En 1972, l’initiative du Parti Suisse du Travail demandant une révision de  l’AVS  pour que soit instituée une véritable retraite populaire fut rejetée. En revanche, la contre-proposition du Conseil fédéral relative à un deuxième pilier fut acceptée. Elle  se traduisit par la Loi fédérale sur la prévoyance professionnelle (LPP).

Le premier pilier, l’AVS,  s’appuie sur un système de retraite par répartition. Cela signifie que les cotisations versées sont utilisées immédiatement au financement des pensions des personnes éligibles à la retraite. Par contre le deuxième pilier est devenu un système par capitalisation, c’est-à-dire que les provisions versées par les assurés  entrent dans le système du marché des capitaux. Chaque personne constitue ainsi un capital destiné à sa retraite. Cette décision populaire était-elle juste ?

D’énormes sommes d’argent sont bloquées dans le système suisse de l’assurance vieillesse. Il conviendrait d’harmoniser les trois colonnes entre elles, la digue risque sinon de se rompre.

Le capital accumulé dépasse massivement le PIB du pays.

La Loi sur la prévoyance professionnelle (LPP) a introduit  un système par capitalisation qui entraîne une accumulation massive de capital. Dans l’idéal,  ce capital devrait être réinvesti  d’une manière ou d’une autre dans l’économie réelle. Mais cette masse énorme ne peut absolument pas être absorbée par  l’économie réelle. Pour la Suisse seule, l’épargne générée par le deuxième pilier dépasse  les 700 milliards de francs.  À titre de comparaison : le PIB 2011 de la Suisse était de 590 milliards de francs.

Grande probabilité de formation de bulle

Pour de nouveaux investissements, l’économie a besoin de crédits, qu’elle rembourse par l’activité économique. Lorsque du capital d’épargne n’est pas maintenu en circulation dans l’économie réelle par le biais de crédits, des valeurs réelles et des produits financiers de toutes sortes doivent se substituer à ces dépôts. Cela conduit inévitablement aux bulles financières de toutes sortes que nous connaissons.

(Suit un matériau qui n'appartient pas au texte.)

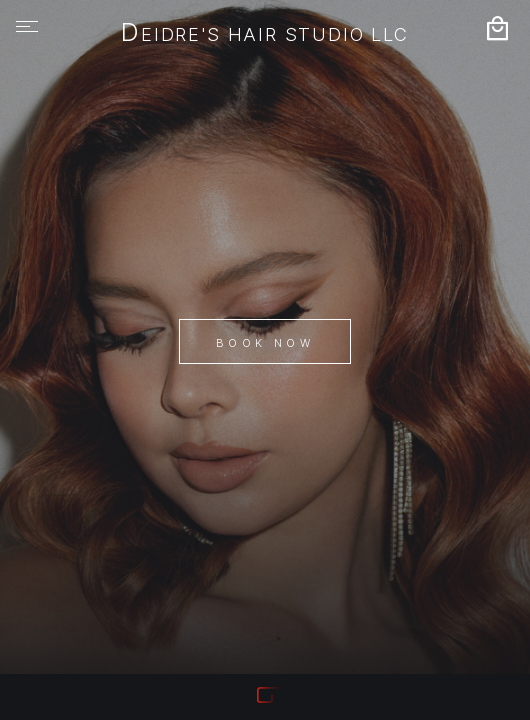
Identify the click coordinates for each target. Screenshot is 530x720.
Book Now (265, 343)
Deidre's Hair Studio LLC (265, 34)
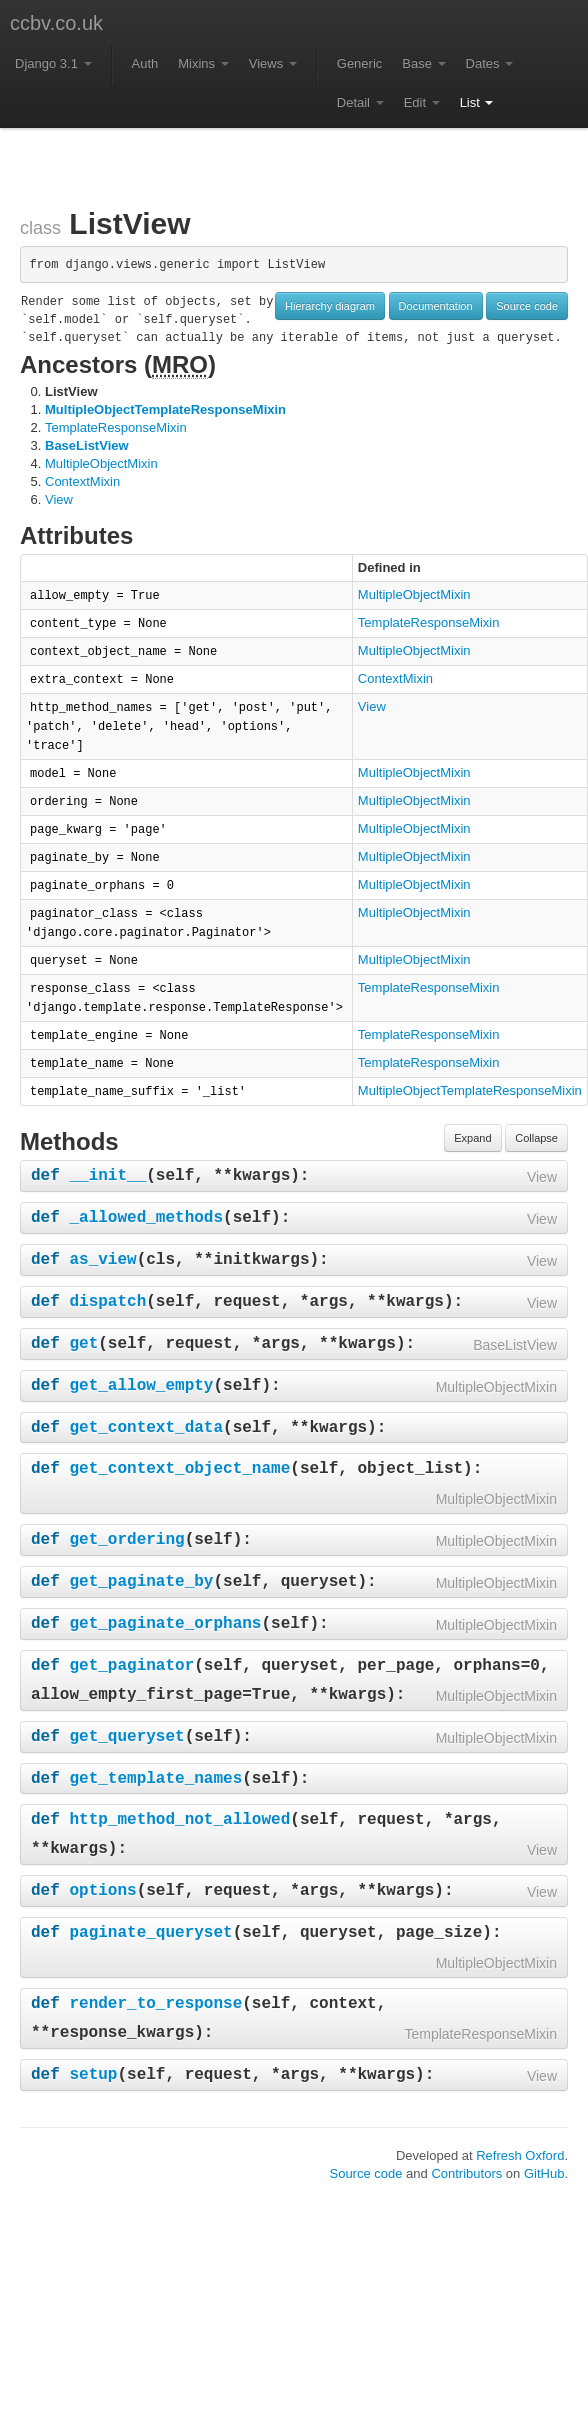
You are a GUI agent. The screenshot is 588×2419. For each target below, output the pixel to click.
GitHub (544, 2173)
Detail (360, 102)
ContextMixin (82, 481)
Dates (490, 63)
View (59, 499)
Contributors (466, 2173)
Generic (360, 63)
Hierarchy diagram (330, 306)
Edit (422, 102)
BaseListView (87, 445)
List (477, 102)
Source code (527, 306)
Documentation (436, 306)
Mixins (203, 63)
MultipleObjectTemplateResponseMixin (165, 409)
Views (273, 63)
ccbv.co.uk (56, 23)
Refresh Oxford (520, 2155)
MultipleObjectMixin (101, 463)
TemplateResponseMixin (116, 427)
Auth (145, 63)
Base (423, 63)
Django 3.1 (53, 63)
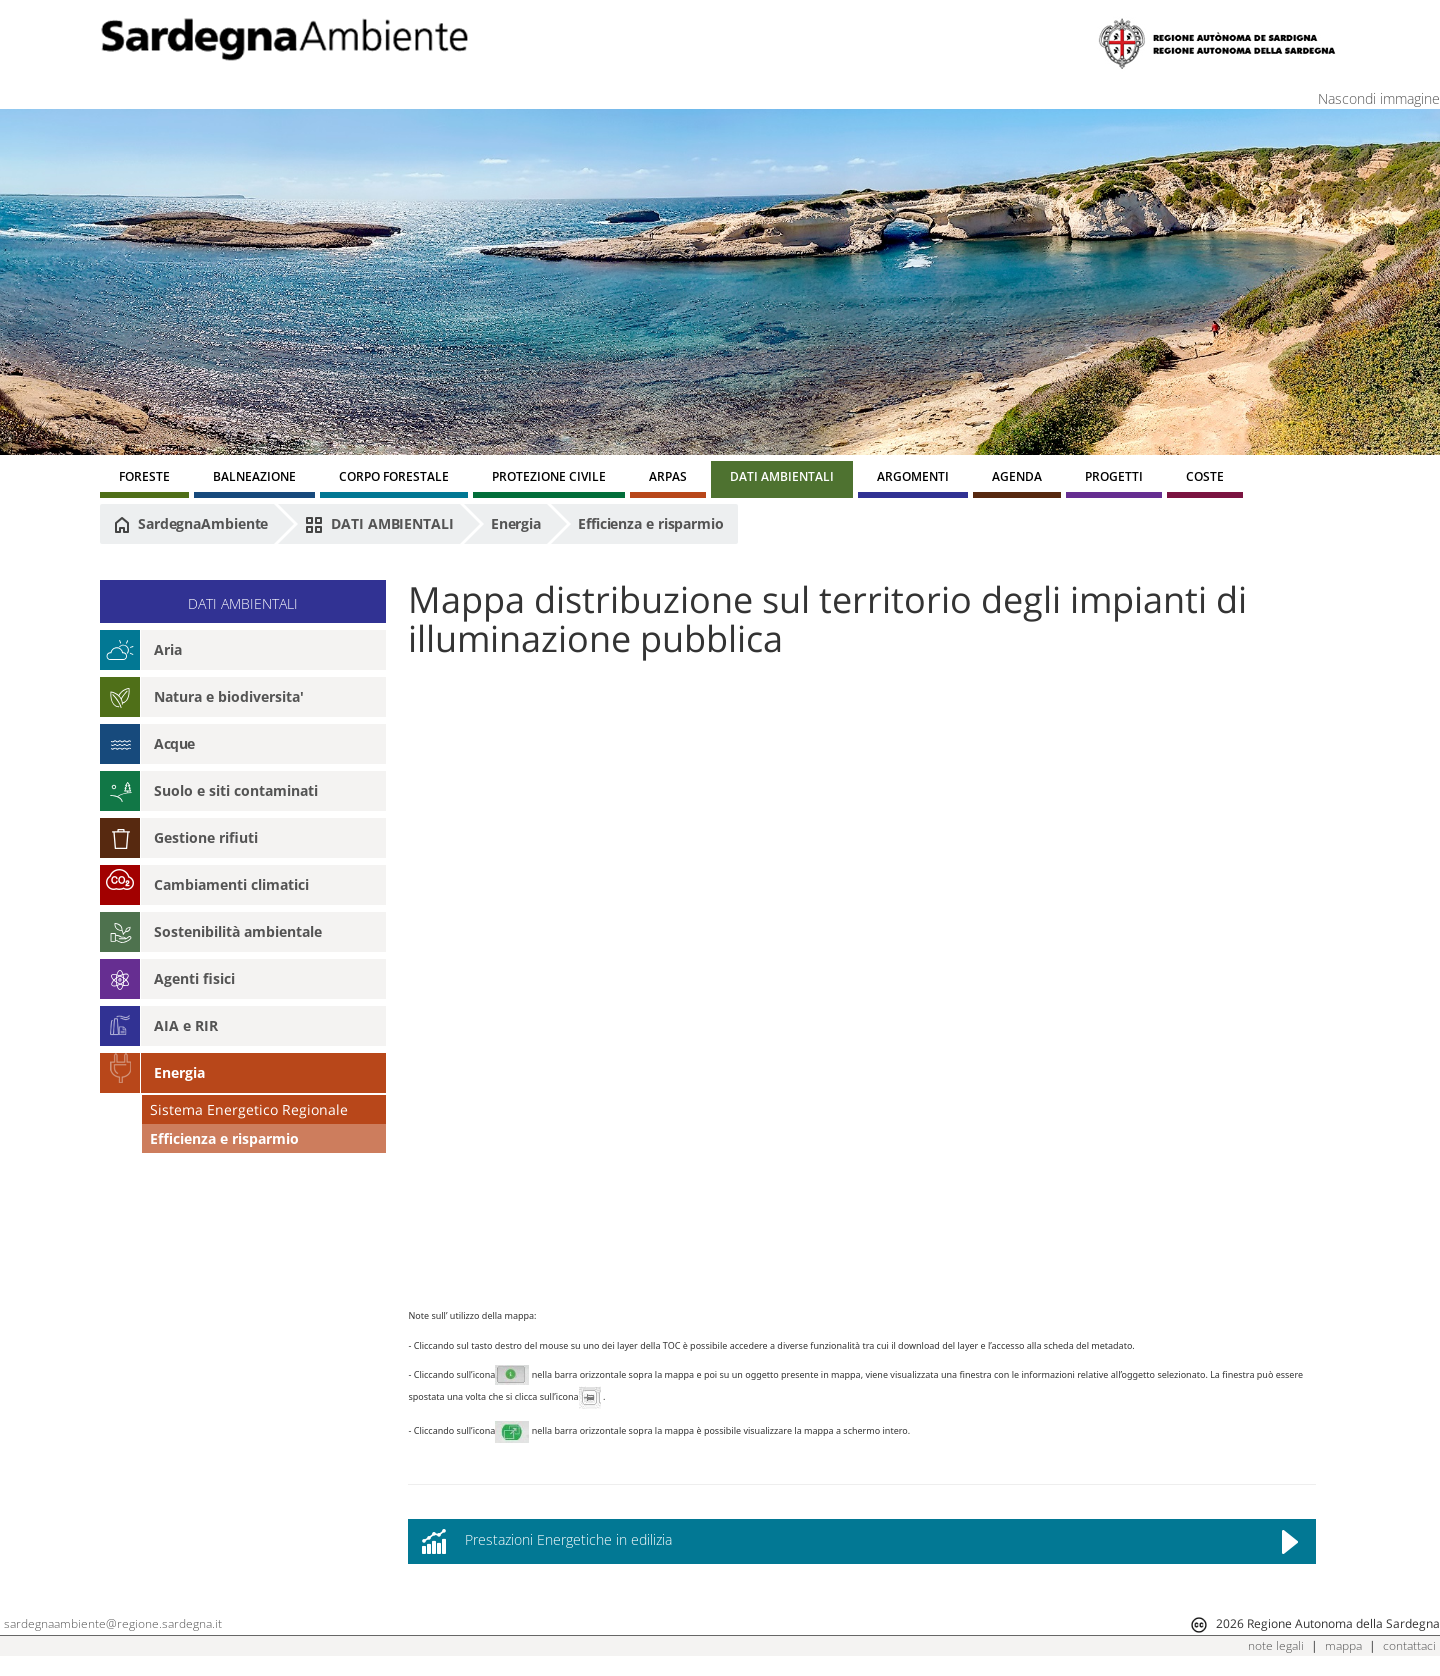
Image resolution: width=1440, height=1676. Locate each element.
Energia (516, 523)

Alors que les crédits accordés à l’économie sont investis  dans la rationalisation et l’accroissement de la productivité, ce qui conduit à une baisse des prix de production, les crédits à la consommation et les investissements dans des produits financiers tendent à faire monter les prix. Trop de capital entraîne une demande importante de valeurs réelles, par exemple de la terre agricole.  Dans le domaine foncier, il est facile d’observer ce phénomène : lorsque du capital cherche à se placer, les prix du terrain augmentent, la spéculation foncière s’installe et les loyers augmentent à leur tour.

Au contraire du système par capitalisation (LPP), dans le système par répartition (AVS), l’argent en provenance des cotisations est immédiatement réintroduit dans le circuit de la consommation.

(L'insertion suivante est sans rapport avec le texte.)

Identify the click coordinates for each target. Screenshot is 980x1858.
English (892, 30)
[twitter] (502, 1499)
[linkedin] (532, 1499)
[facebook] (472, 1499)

Financer l’AVS par la consommation, et non par le biais des salaires

Naturellement, le système par répartition a également ses inconvénients. Le reproche récurrent qui lui est fait, lié à la tendance de l’évolution démographique, n’a de pertinence que dans le cas d’un financement majoritaire des pensions par les actifs. Car si les cotisations d’AVS étaient prélevées, comme la TVA, sur le chiffre d’affaires intérieur des entreprises, l’AVS bénéficierait également de l’amélioration des performances économiques  et serait relativement indépendante de l’évolution démographique. Ce type de financement augmenterait considérablement la compétitivité économique à l’export, car les cotisations sociales ne feraient plus partie des charges sur les salaires, et donc du prix de revient des produits.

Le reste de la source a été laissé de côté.